If this article were to be revised, there would be changes, but nothing has been added or removed. Still, it is mostly and basically correct as a discussion of amerikan politics and some of the reasons for Trump’s victory. Right now, many in the U.$. media on both “the right” and “the left,” including so-called revolutionaries, are in damage-control mode talking about how AmeriKKKans are disgusted, embarrassed, alienated, angry, etc., and trying to protect amerikkkans’ international reputation after Trump’s election whether they know it or not. The thing that needs to be understood is that Clinton and Trump were products of various amerikans’ own making; the whole election represented their desires, demands, interests, priorities, and lies they told themselves and others about amerikan society and the world. Amerikans are inclined toward a certain kind of politics. The world must struggle against the amerikans accordingly.

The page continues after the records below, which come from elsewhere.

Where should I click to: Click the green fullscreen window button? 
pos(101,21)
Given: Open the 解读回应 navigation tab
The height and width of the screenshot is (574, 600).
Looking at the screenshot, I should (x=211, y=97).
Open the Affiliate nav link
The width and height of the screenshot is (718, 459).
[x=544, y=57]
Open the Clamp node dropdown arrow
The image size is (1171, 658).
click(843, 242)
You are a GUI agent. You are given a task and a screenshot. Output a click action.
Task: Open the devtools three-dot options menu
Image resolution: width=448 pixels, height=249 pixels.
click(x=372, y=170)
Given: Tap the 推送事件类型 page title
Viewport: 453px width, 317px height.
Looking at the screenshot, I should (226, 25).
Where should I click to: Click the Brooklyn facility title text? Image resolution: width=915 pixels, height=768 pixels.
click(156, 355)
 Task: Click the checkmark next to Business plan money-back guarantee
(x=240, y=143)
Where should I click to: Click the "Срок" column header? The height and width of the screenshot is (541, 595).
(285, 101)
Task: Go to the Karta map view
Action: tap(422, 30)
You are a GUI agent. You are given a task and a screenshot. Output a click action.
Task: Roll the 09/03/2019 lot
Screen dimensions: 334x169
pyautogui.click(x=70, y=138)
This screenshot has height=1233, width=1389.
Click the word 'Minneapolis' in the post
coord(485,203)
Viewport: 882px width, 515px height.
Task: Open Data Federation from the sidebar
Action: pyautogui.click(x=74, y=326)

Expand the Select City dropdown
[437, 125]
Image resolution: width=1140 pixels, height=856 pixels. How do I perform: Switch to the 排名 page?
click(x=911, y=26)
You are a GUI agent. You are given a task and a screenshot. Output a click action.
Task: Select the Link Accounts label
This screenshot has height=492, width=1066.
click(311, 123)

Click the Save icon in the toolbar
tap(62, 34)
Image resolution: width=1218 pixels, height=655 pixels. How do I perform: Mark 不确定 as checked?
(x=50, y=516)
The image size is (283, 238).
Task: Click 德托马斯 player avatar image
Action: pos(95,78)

Many amerikans aren’t represented in the u.$. political structure as much as others are, but struggles for fuller representation in that structure, or for revisions of that structure, can easily have reactionary results. The structure is inherently an imperialist one responsive to pressures to preserve a massive amount of international privilege in the midst of legislative and policy changes.]

A dictionary definition of “conservative” is being inclined to preserve an existing way of doing things, or returning to a traditional way. Contrary to the notion that fascism is conservative, if the exploiter-labor aristocracy U.$. so-called proletariat and U.$. middle-income people had any kind of revolution, there would be a new thing: fascism. It would be a fascist revolution, not a socialist revolution. If it were a “socialist” revolution, the new reality would be national “socialism,” or not socialism at all but continued imperialism with more internal equality or benefits for parasites and more-centralized state power. The labor aristocracy could overthrow some politicians or upset democracy, but it would try to wield and benefit from finance capital and imperialist state power instead of refraining from using them. It would do so with the idea that the U.$. labor aristocracy is somehow more special than other countries’ working classes. The extreme form of bourgeois dictatorship in the service of the labor aristocracy, other petty-bourgeoisie, and some imperialists, would be new in the U.$. history though not new in world history since there has been fascism in Western Europe.

Nevertheless, the Washington Post finds it remarkable the idea that “fascism,” attributed to Donald Trump, does not have to be conservative.(1) The Washington Post discusses a National Review collection of comments, purportedly showing that the Republican likely nominee for U.$. president is not a conservative.(2) It is suggested that Trump is a “moderate” or even a “liberal.” The context of this includes that Democratic and Republican pundits for different reasons have had great difficulty acknowledging Donald Trump’s potential appeal to liberal Democrats – Democratic commentators, because it reflects poorly on the Democratic Party or its base if Trump has appeal, and Republican commentators, because it would be evidence Trump could win the general election and would discourage supporters of the other Republican candidates whom the commentators prefer. And then Trump’s hard-core supporters for their own reasons may not want to identify with liberal Democrats in any way, because political correctness is the enemy or whatever.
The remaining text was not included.